● **Directions**
Change "Form settings" to "Display settings" in the stretch from the line containing "Where should I" through the line containing "click(x=56, y=192)", and give only those lines again with everything else unchanged.

● **Provided data**
----------------------------------------

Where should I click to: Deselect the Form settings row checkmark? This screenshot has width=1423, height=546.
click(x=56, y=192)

----------------------------------------

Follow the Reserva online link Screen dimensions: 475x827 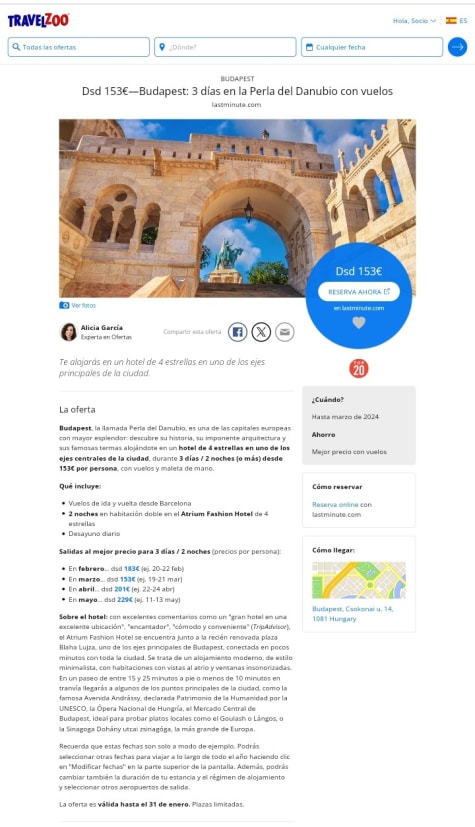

----------------------------------------

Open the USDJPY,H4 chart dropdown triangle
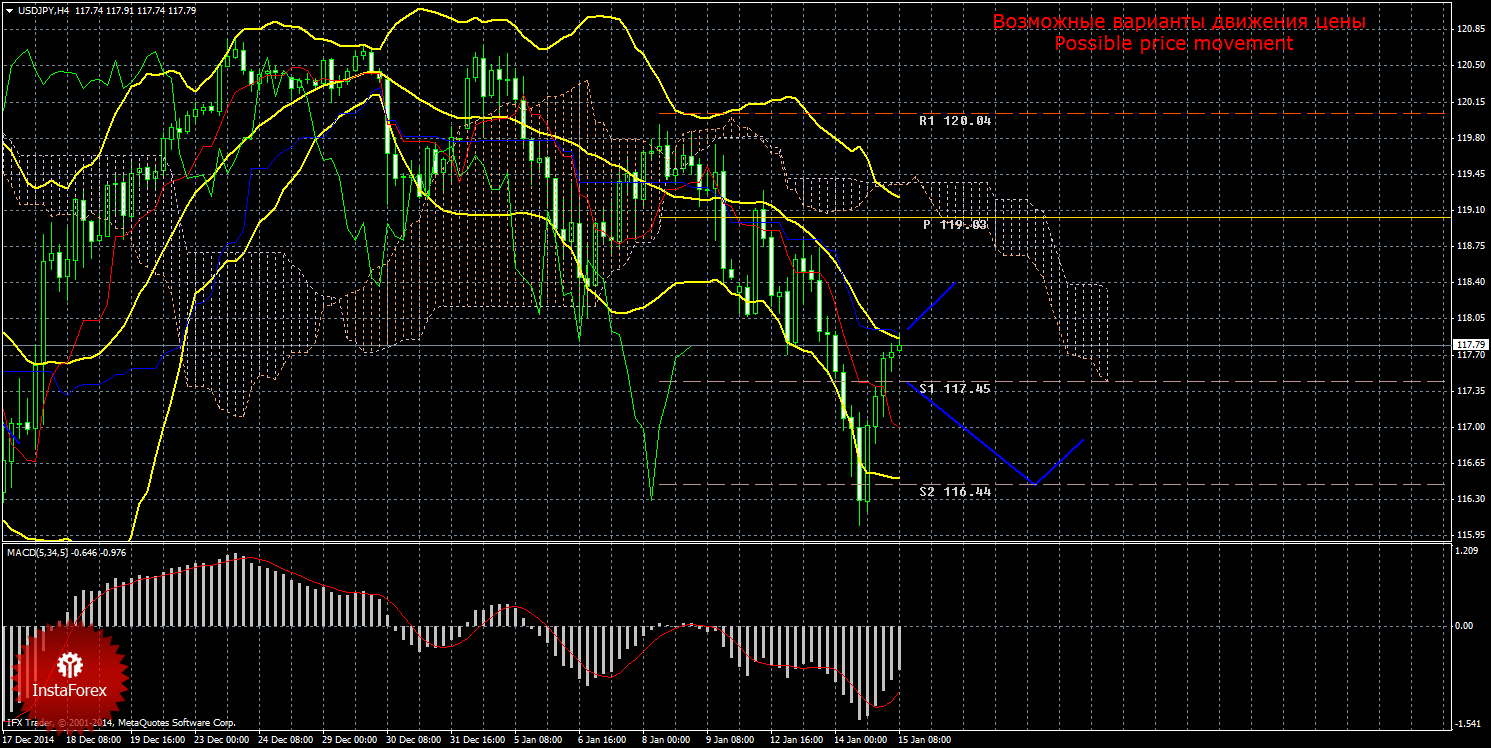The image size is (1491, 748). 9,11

----------------------------------------

● **Output of the exercise**
Where should I click to: Deselect the Display settings row checkmark? This screenshot has width=1423, height=546.
click(x=56, y=192)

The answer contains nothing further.